▶ [Records supplied]:
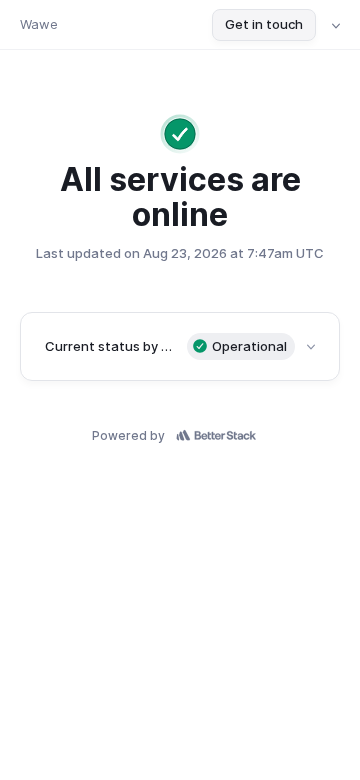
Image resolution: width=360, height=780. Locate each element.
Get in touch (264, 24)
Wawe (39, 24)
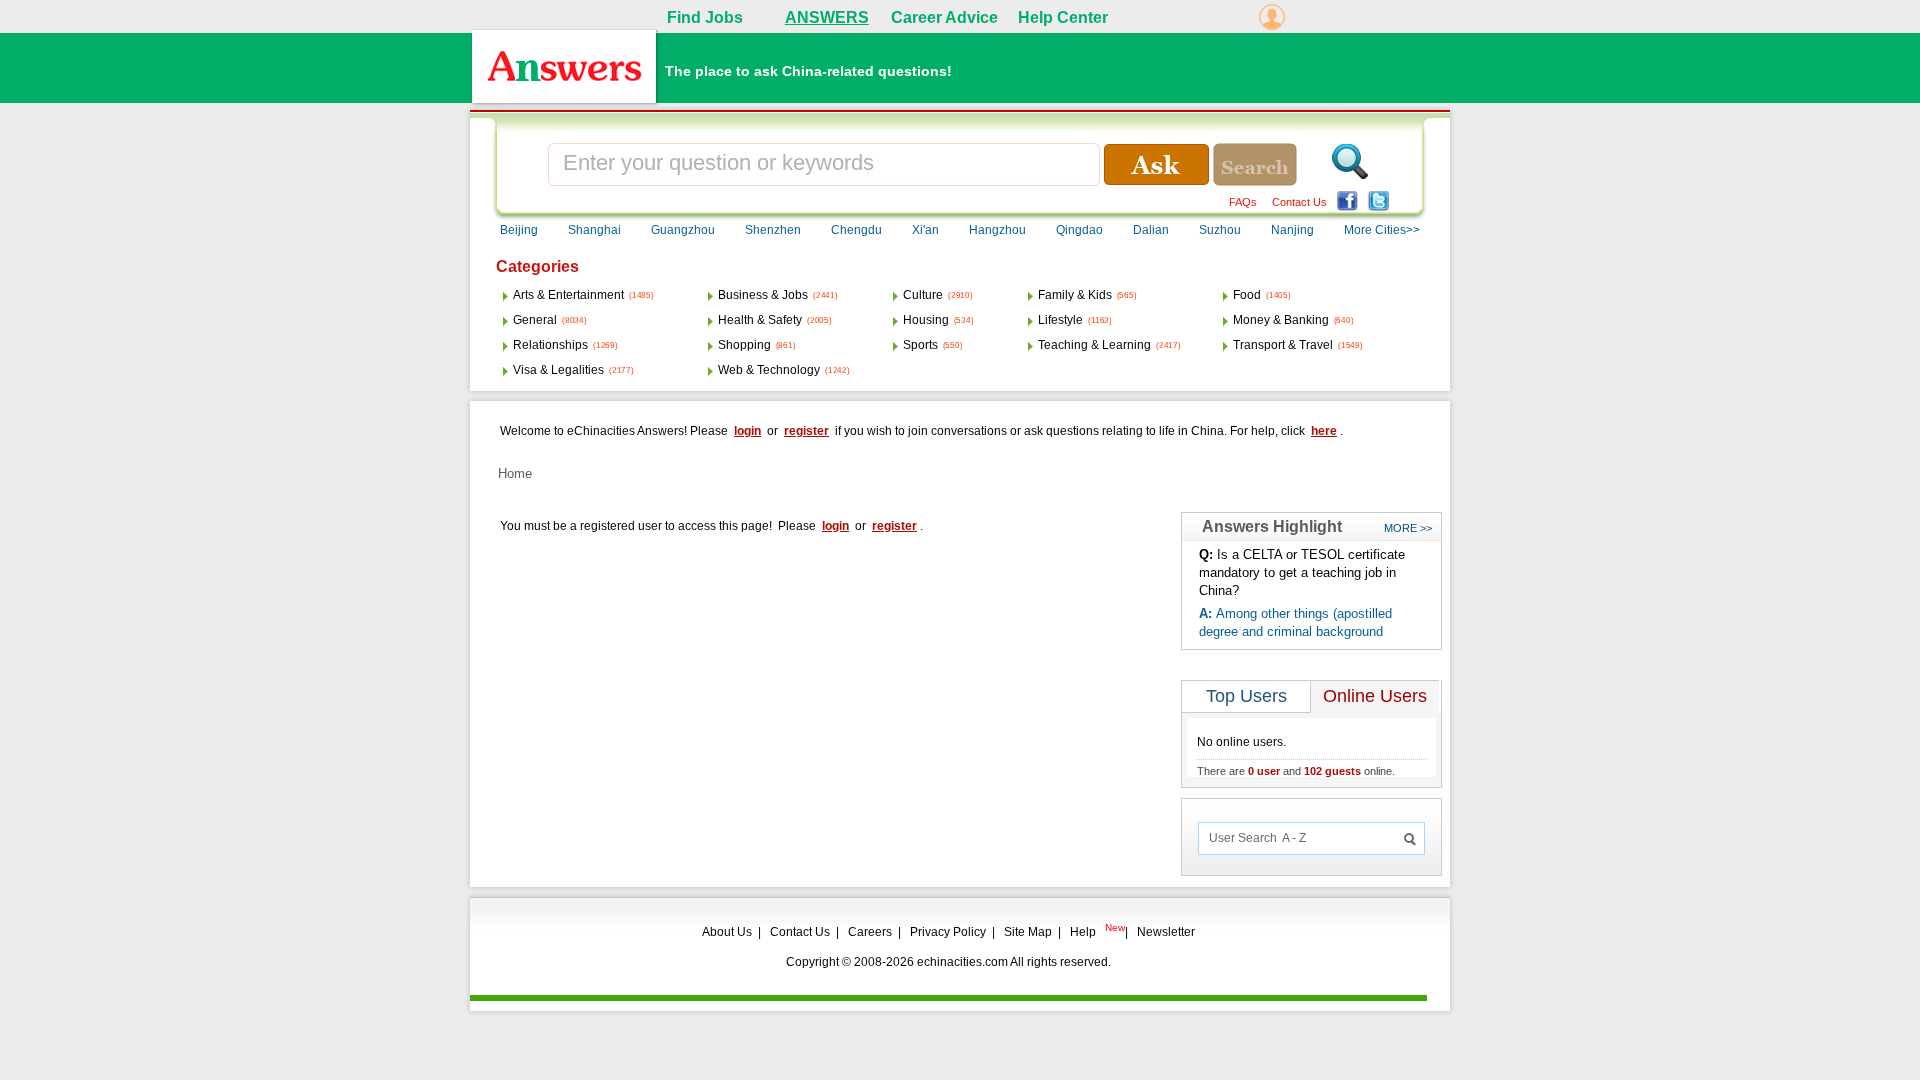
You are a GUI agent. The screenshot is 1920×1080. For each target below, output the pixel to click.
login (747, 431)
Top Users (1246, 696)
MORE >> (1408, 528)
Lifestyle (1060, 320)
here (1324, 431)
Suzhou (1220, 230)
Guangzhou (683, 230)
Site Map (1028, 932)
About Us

▶ [What is being asked]: Where an entry holds a picture, leave the picture out and output the rest exactly.

▶ [Exercise output]:
Image resolution: width=360, height=780. Locate each element.
Get in touch (264, 24)
Wawe (39, 24)
You are a GUI agent. The screenshot is 1920×1080. For each target below, output the pixel to click.
login (747, 431)
Top Users (1246, 696)
MORE >> (1408, 528)
Lifestyle (1060, 320)
here (1324, 431)
Suzhou (1220, 230)
Guangzhou (683, 230)
Site Map (1028, 932)
About Us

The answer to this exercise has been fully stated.